PROBLEM REQUIREMENTS: Print each record that follows exactly, leaving the pictures behind.

Saved data entries:
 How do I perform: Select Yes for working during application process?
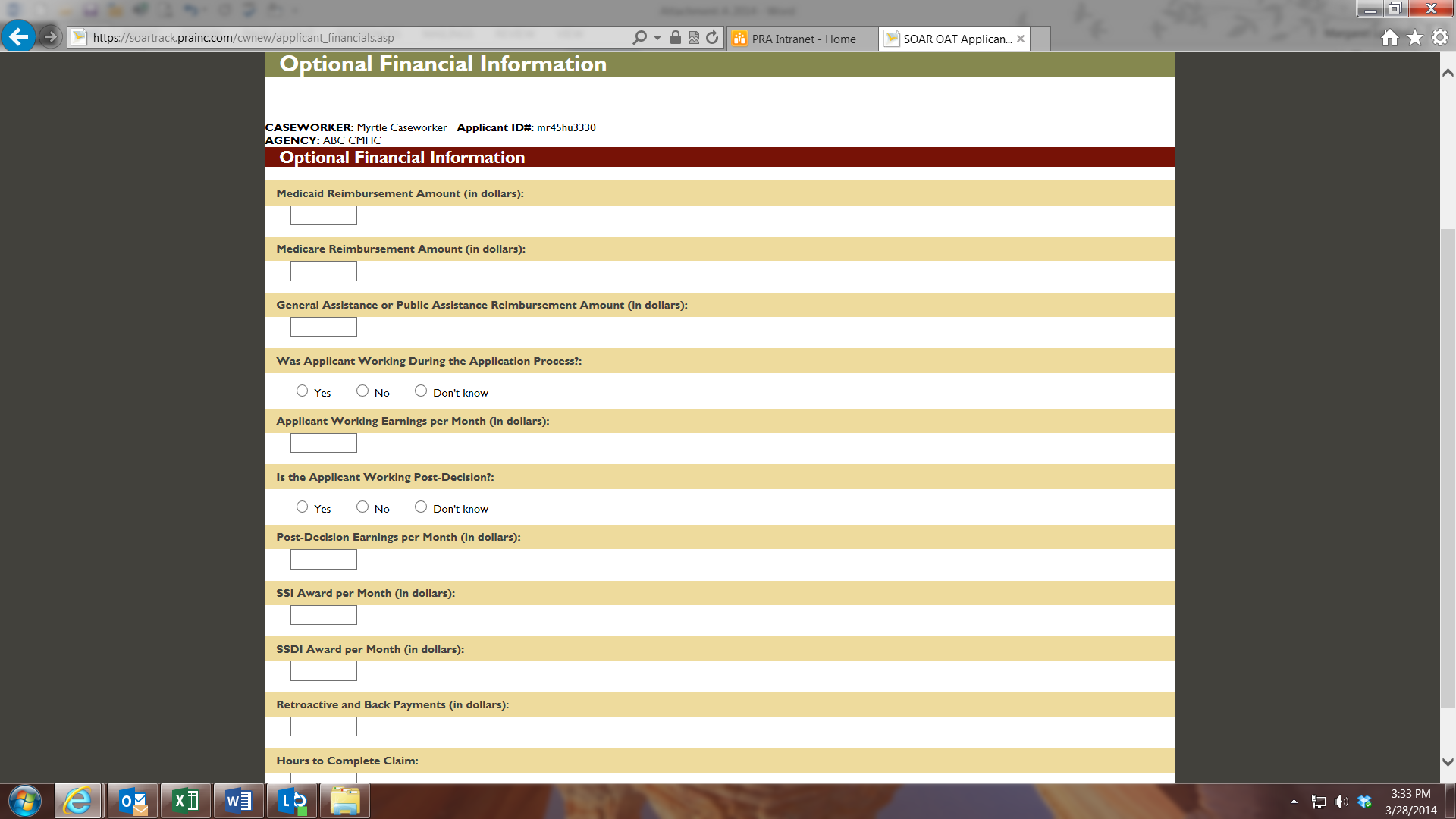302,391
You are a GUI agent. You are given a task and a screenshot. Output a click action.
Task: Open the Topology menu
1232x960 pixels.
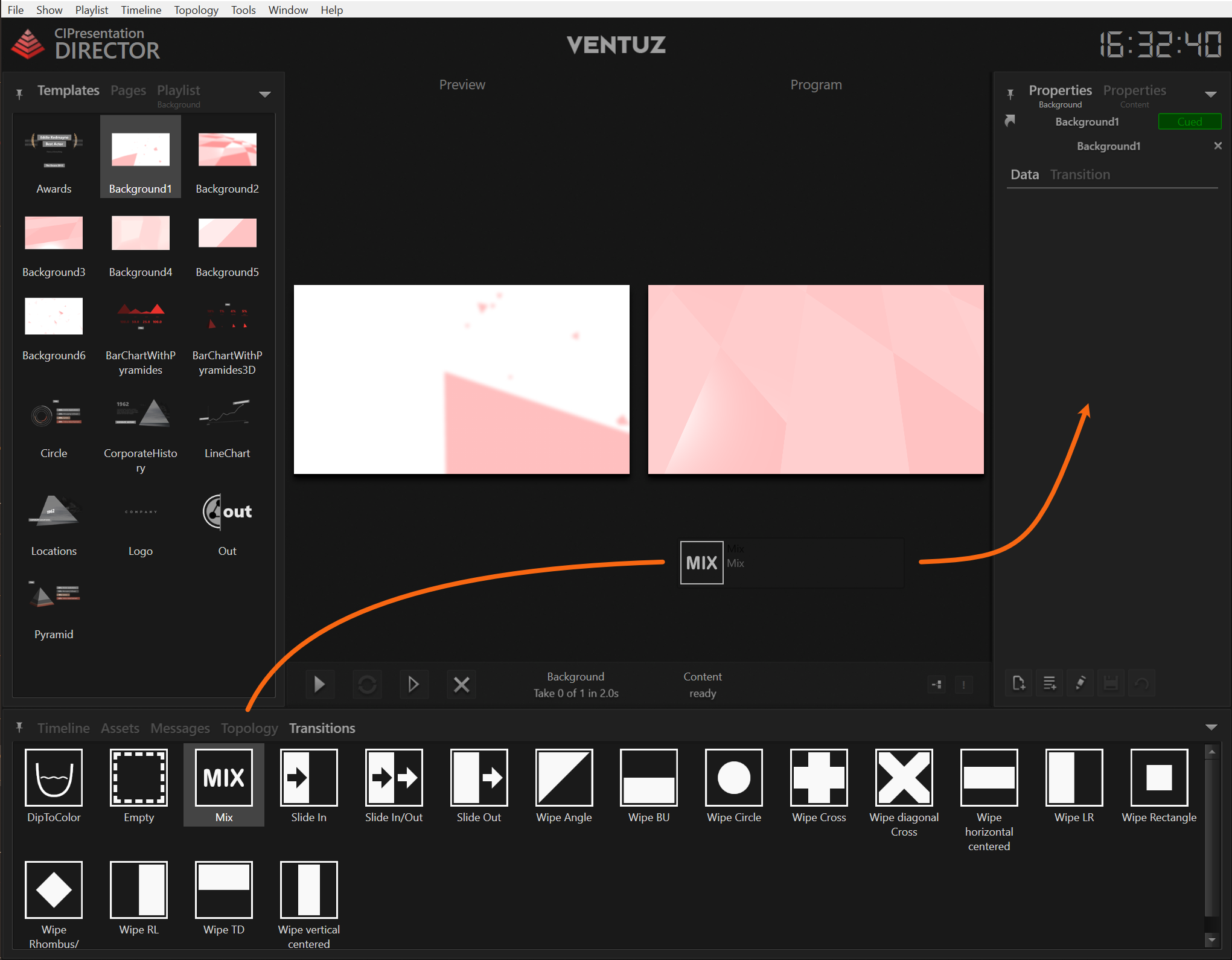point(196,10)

SOLUTION TO THIS EXERCISE:
 How do I perform: Select Yes for working during application process?
302,391
You are a GUI agent. You are given a task and a screenshot. Output a click action.
Task: Open the Topology menu
1232x960 pixels.
point(196,10)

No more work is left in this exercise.